Effect of clonidine, nimodipine and diltiazem on the in vitro opioid withdrawal response in the guinea‐pig ileum

Abstract

The effects of clonidine, nimodipine and diltiazem, on the in vitro withdrawal contracture induced by naloxone in the guinea‐pig ileum obtained from morphine‐dependent animals, were evaluated. The in vitro incubation with clonidine (0.01, 0.1 and 1 μm), diltiazem (0.25, 0.5 and 1 μm) or nimodipine (0.05, 0.1 and 1 μm) reduced significantly the force of the contracture induced by naloxone in the morphine‐dependent guinea‐pig ileum.

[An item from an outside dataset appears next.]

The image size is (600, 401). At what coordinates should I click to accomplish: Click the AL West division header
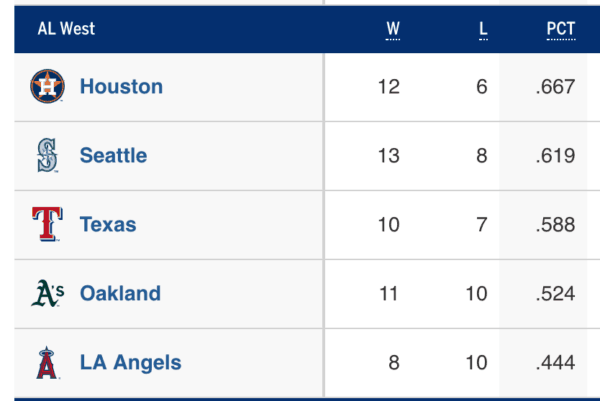(x=66, y=29)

The intraperitoneal administration of clonidine (0.3 mg kg⁻¹), nimodipine (5 mg kg⁻¹) or diltiazem (20 mg kg⁻¹) reduced the contractile response induced by naloxone in the morphine‐dependent guinea‐pig ileum. It is concluded that at least part of the effect of clonidine, nimodipine and diltiazem on withdrawal contractures is mediated via a peripheral, rather than a central site of action. Even though, the mechanism responsible for the effect of the calcium channel blockers differs from that of α₂‐adrenoceptor agonists, all of the drugs tested prevented the contracture induced by naloxone in morphine‐dependent guinea‐pig ileum.